Starting with the line that contains "Task: Click the Finish button" and stopping after the line that contains "Viewport: 1974px width, 1522px height.", return each line below exactly as written, with no others.

● **Information provided**:
-----

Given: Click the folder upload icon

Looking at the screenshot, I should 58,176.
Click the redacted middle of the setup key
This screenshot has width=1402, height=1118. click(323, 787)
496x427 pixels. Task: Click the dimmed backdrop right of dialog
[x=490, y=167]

-----

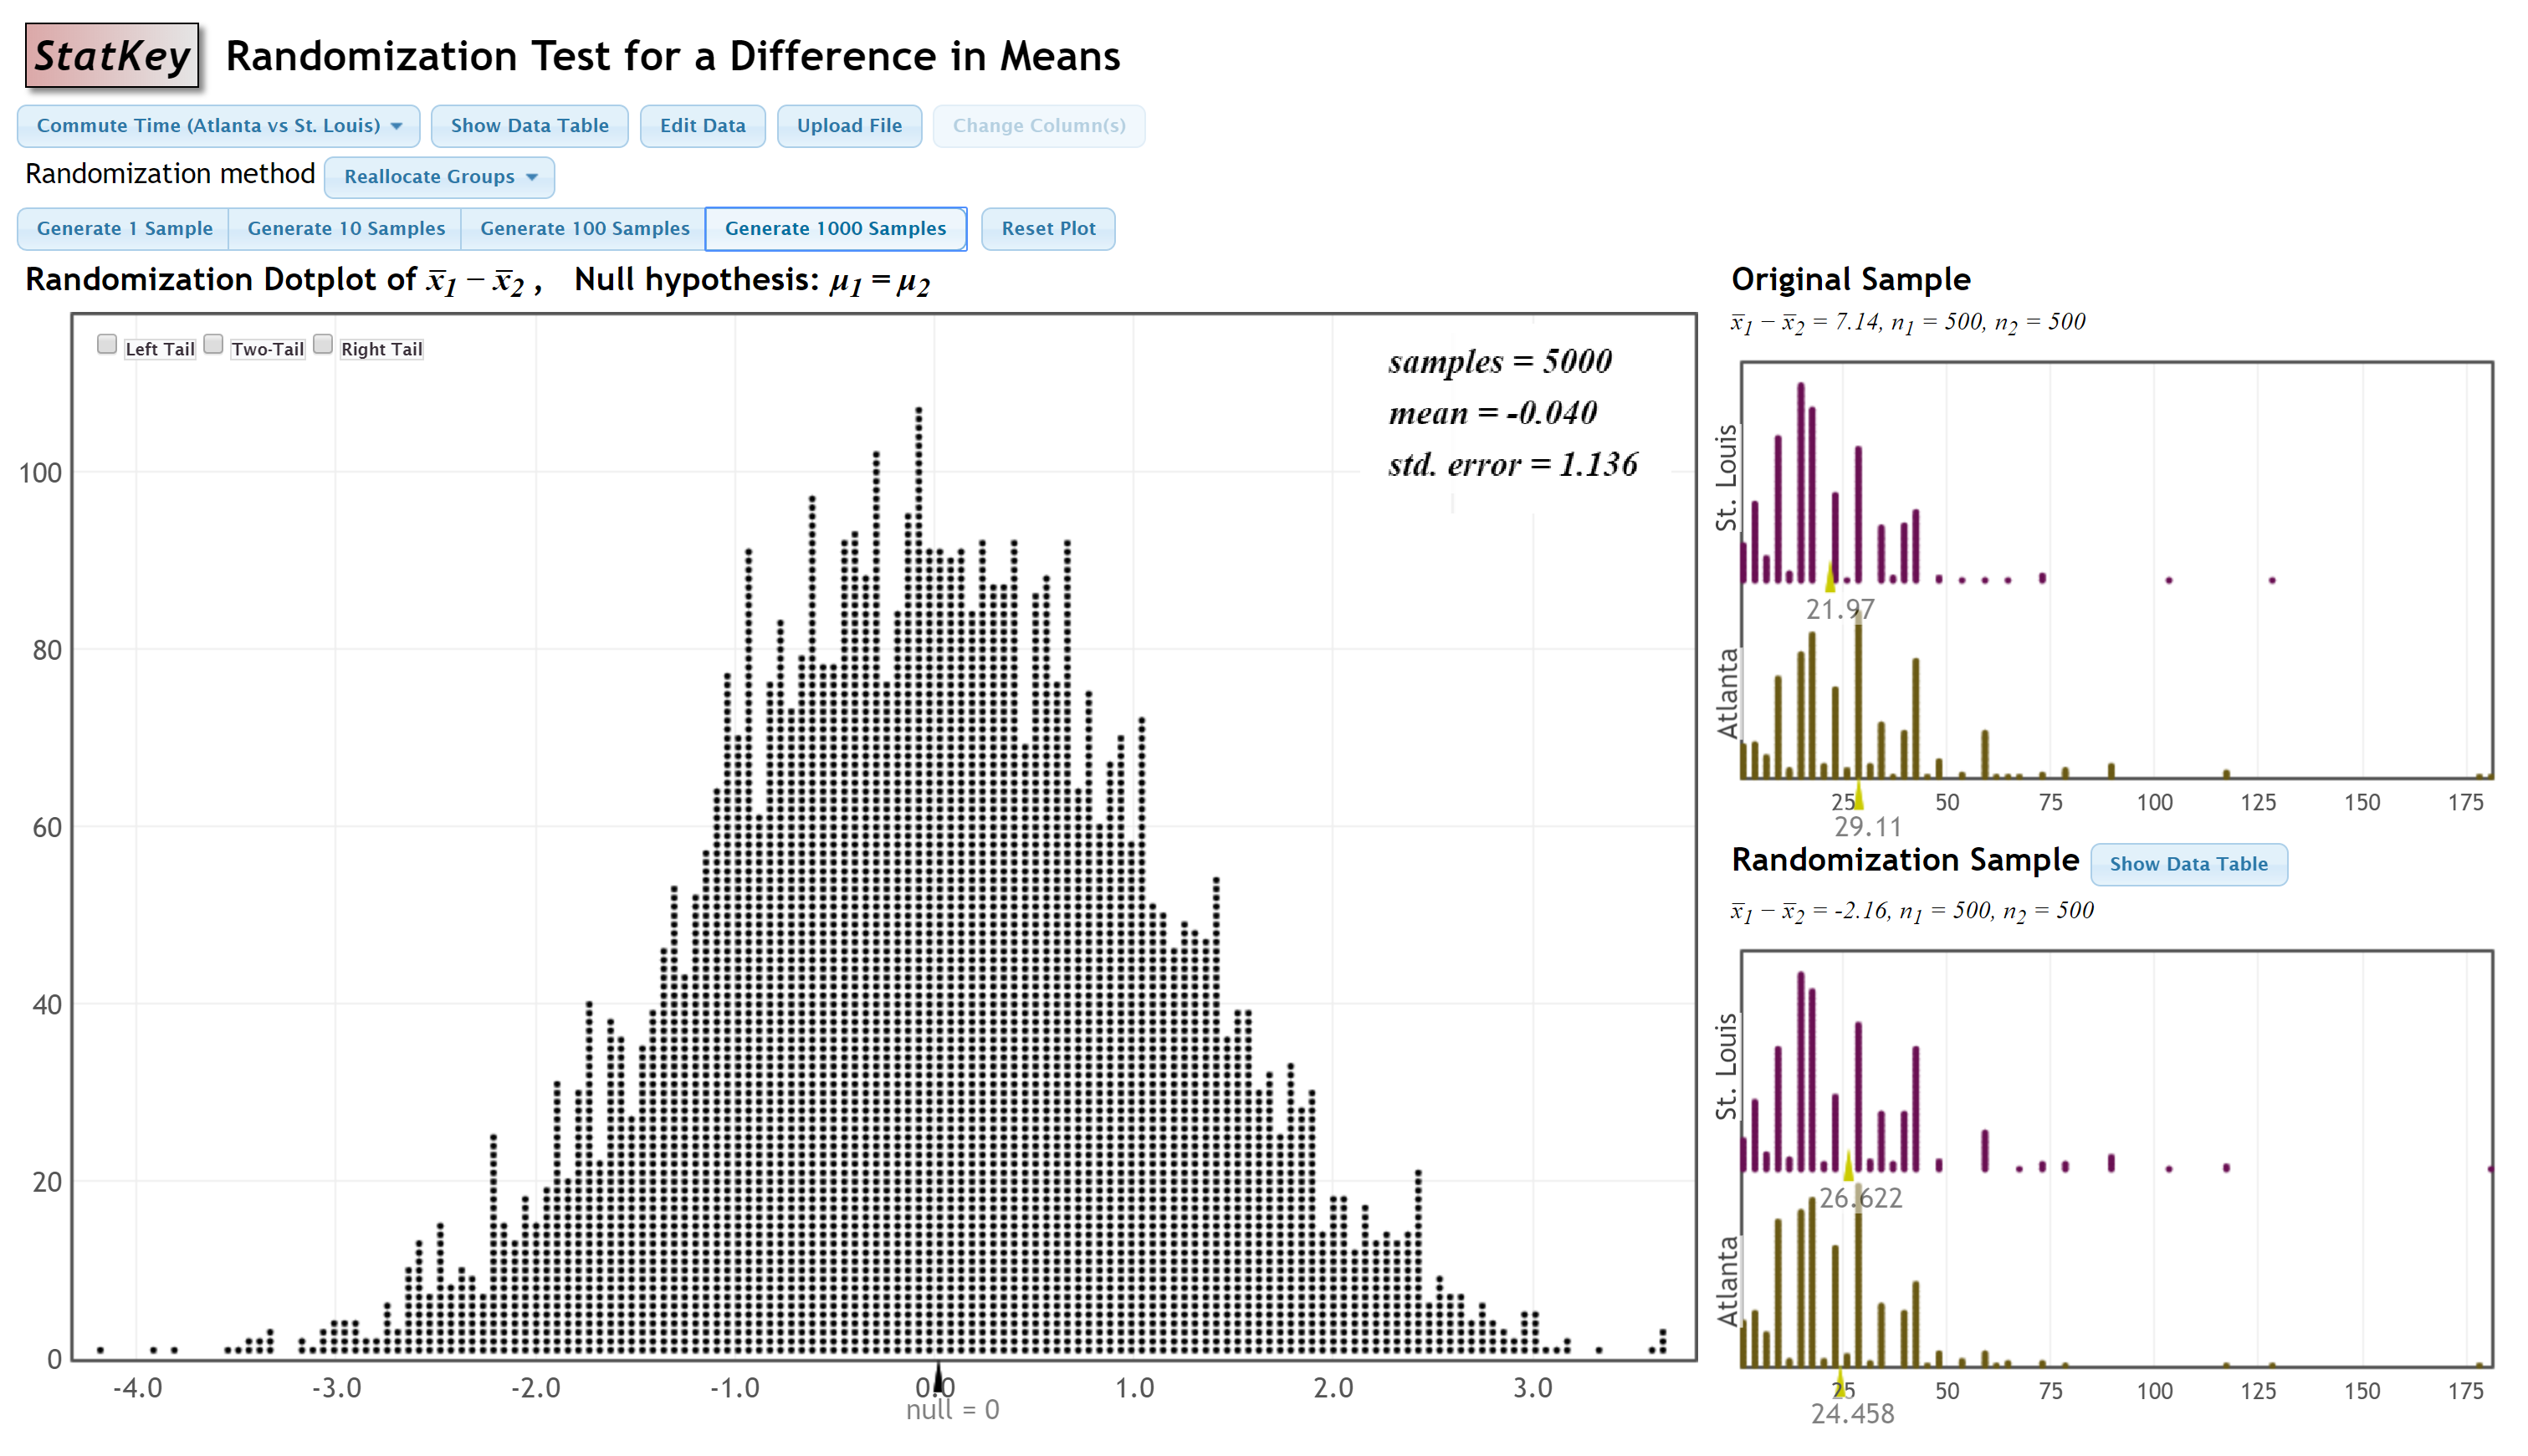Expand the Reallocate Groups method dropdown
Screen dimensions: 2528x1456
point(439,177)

-----

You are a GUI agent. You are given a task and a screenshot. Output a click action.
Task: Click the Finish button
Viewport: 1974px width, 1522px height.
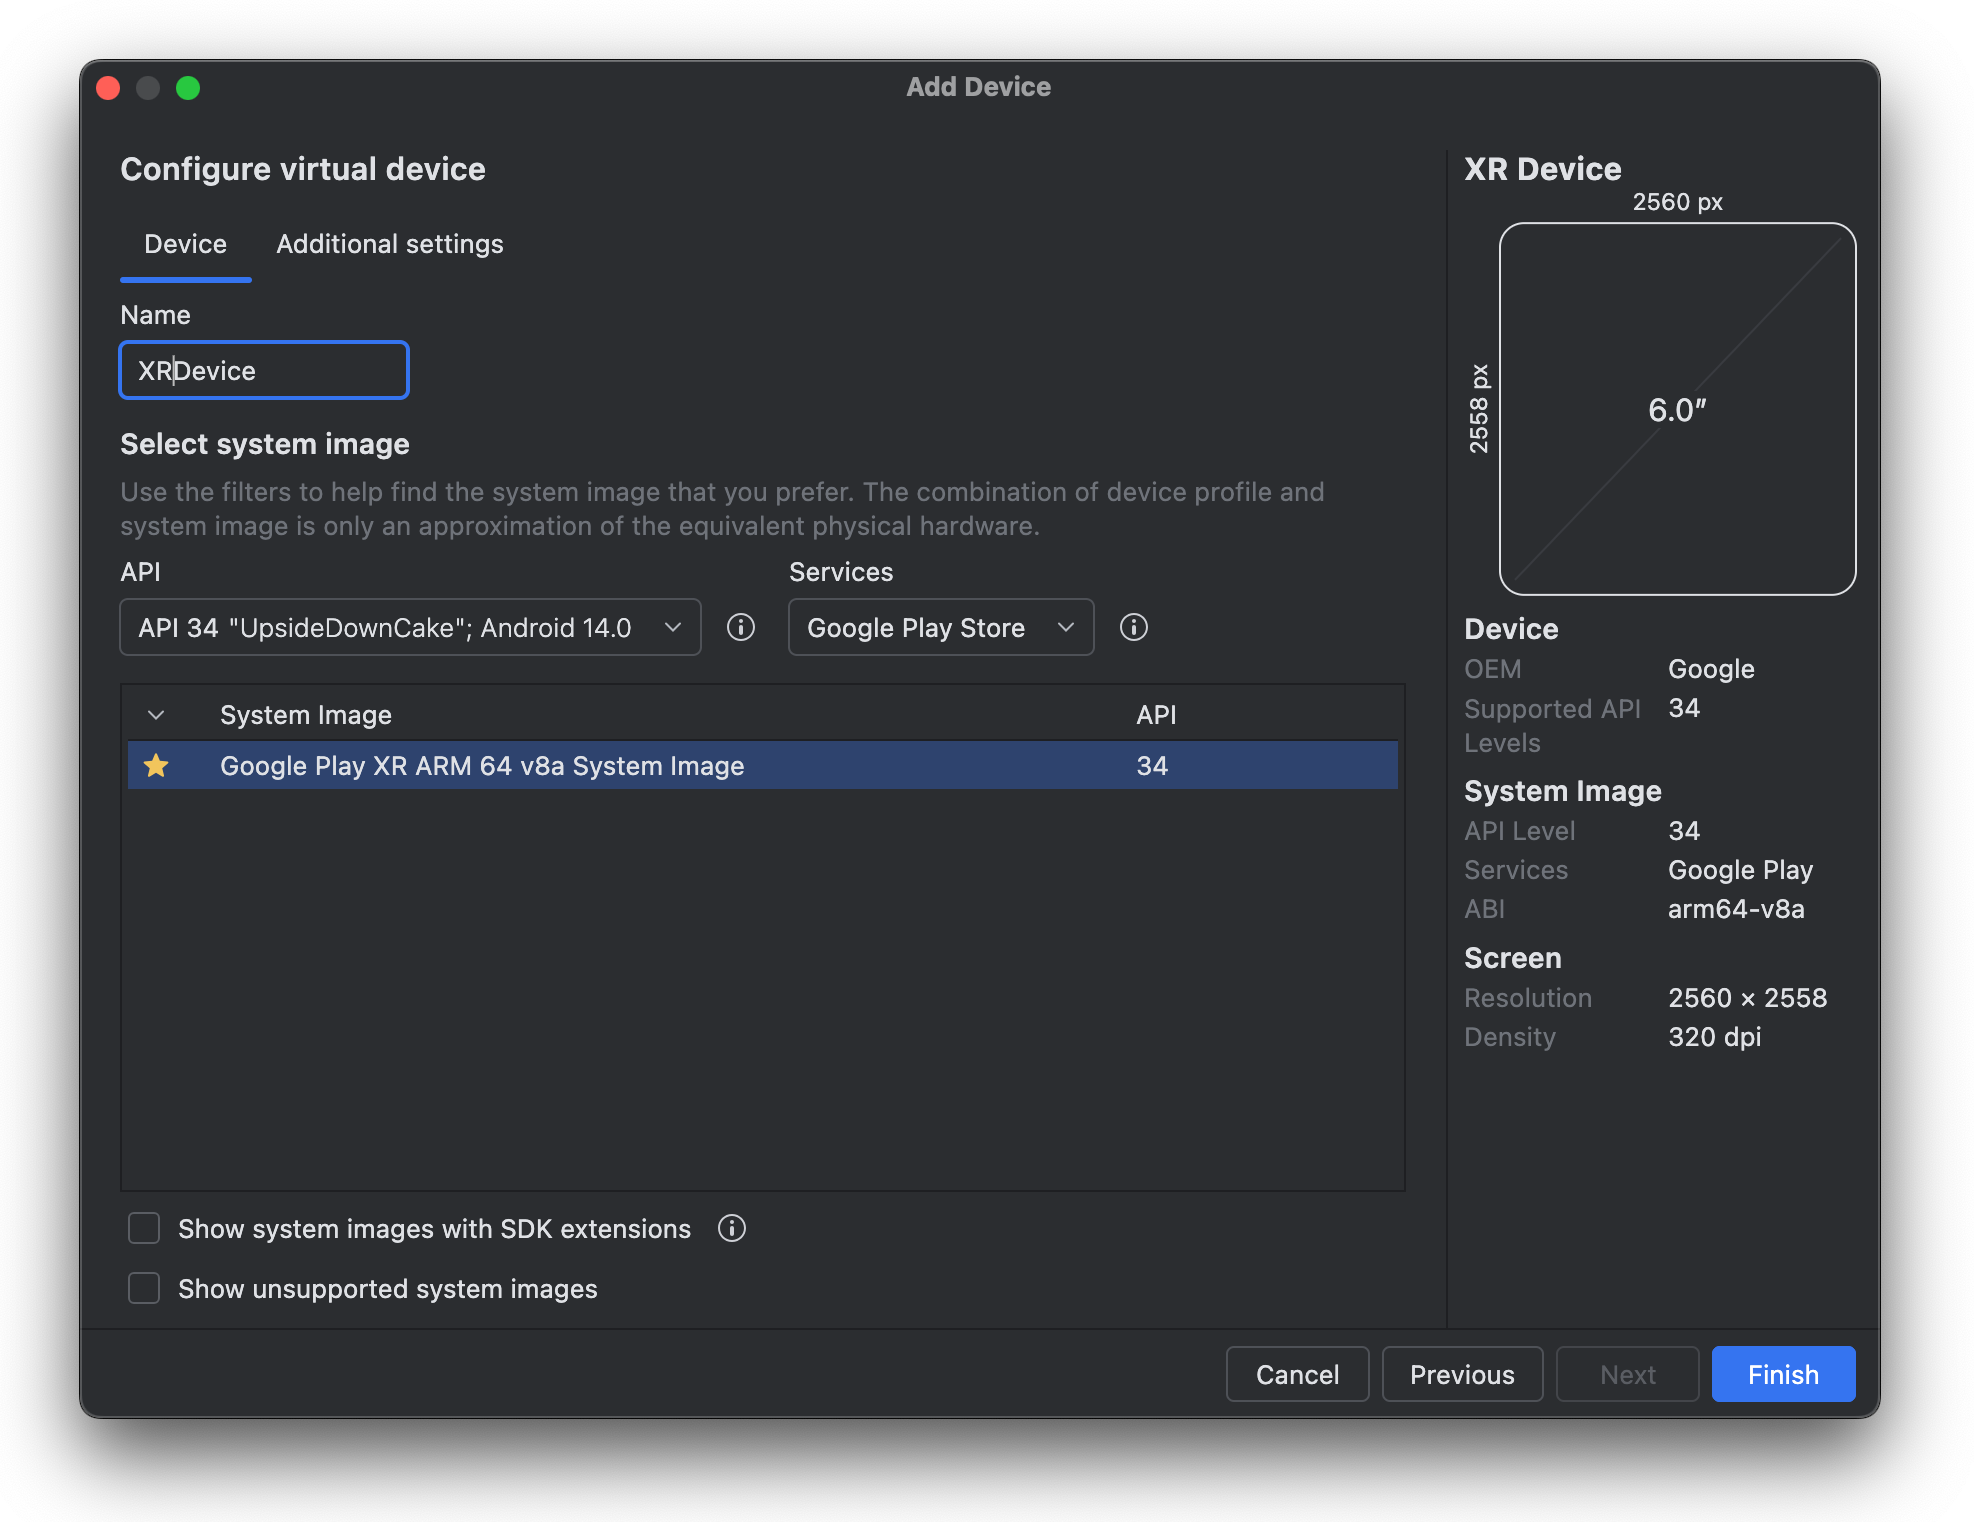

-----

● **Worked solution**:
Task: Click the Finish button
Viewport: 1974px width, 1522px height.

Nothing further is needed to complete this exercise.